Parser.Error is documented as always returning io.EOF at the end of normal input:

// Err returns the last read error. At the end of input
// it will always be equal to io.EOF.
func (r *Parser) Err() error {

And according to parser_test.go, the parser can return either io.EOF or parser.ErrUnexpectedEOF

Inherently, this means that Connection.read, which uses the parser internally, can also produce those two errors.

However, it only has a case at the end for io.EOF under a dirty case:

	err := p.Err()
	if dirty && err == io.EOF { //nolint:errorlint // Our scanner returns io.EOF unwrapped
		c.dispatch(ev)
	}

This means that Connection.read may return io.EOF at the end of a normal input stream. This is problematic because it means that Connection.doConnect will observe that io.EOF at the end of normal input here, and report it as connection to server lost:

	err = c.read(res.Body, setRetry)
	if errors.Is(err, ctx.Err()) {
		return false, err
	}

	return true, &ConnectionError{Req: c.request, Reason: "connection to server lost", Err: err}

Which will then trigger connection-retry logic, even though the stream just finished successfully.

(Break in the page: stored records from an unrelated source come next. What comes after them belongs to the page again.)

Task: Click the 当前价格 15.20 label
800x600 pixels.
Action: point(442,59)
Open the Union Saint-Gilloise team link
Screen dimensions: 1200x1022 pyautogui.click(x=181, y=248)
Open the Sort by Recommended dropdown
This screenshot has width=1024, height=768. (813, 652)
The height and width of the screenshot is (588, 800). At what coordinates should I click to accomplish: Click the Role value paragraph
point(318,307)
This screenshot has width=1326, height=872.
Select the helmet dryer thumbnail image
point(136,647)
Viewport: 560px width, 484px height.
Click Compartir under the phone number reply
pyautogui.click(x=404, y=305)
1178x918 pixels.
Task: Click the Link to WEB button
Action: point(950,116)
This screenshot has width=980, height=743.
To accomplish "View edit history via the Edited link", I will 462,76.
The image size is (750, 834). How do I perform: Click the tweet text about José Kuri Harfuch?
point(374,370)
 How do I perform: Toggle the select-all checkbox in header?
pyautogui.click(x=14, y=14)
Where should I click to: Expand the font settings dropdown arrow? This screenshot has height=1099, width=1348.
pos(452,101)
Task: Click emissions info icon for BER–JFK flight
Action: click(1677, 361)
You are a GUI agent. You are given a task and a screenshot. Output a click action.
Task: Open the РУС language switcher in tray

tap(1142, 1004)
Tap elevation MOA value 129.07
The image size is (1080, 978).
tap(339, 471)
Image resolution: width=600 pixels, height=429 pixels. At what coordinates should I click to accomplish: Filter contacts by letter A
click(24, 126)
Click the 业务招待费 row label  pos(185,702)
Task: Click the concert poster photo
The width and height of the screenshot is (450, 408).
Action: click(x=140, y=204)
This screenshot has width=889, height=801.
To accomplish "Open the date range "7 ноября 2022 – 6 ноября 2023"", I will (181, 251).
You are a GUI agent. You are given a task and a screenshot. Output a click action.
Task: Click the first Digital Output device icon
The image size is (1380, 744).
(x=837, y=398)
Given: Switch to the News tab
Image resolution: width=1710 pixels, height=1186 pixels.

And indeed, when I try using the client against some popular software which implements SSE, I encounter exactly that case via the OnRetry callback:

...all the valid events I would expect back in the stream...
"error": "request failed: connection to server lost: EOF"

...all the valid events I would expect back in the stream...
"error": "request failed: connection to server lost: EOF"

...all the valid events I would expect back in the stream...
"error": "request failed: connection to server lost: EOF"

...all the valid events I would expect back in the stream...
"error": "request failed: connection to server lost: EOF"

Now, I did see in the README that Connect always returning an error is an intentional design:

In other words, a successfully closed Connection will always return an error

But I think the tests do not experience this chronic-retry behavior because they set MaxRetries: -1, to disable retry logic.

TestConnection_reconnect does seem to observe this chronic-retry behavior, but due to cancellation in the OnRetry callback it doesn't fail the test:

		OnRetry: func(_ error, _ time.Duration) {
			retries++
			if retries == 3 {
				cancel() // this prevents infinite retries from happening
			}
		},

This PR fixes the issue in practice, but I wasn't able to fix TestConnection_reconnect correctly with the time I had to spend on this. Sorry about that. :) I hope this information is at least useful as a 'bug report' even if the PR is rejected :)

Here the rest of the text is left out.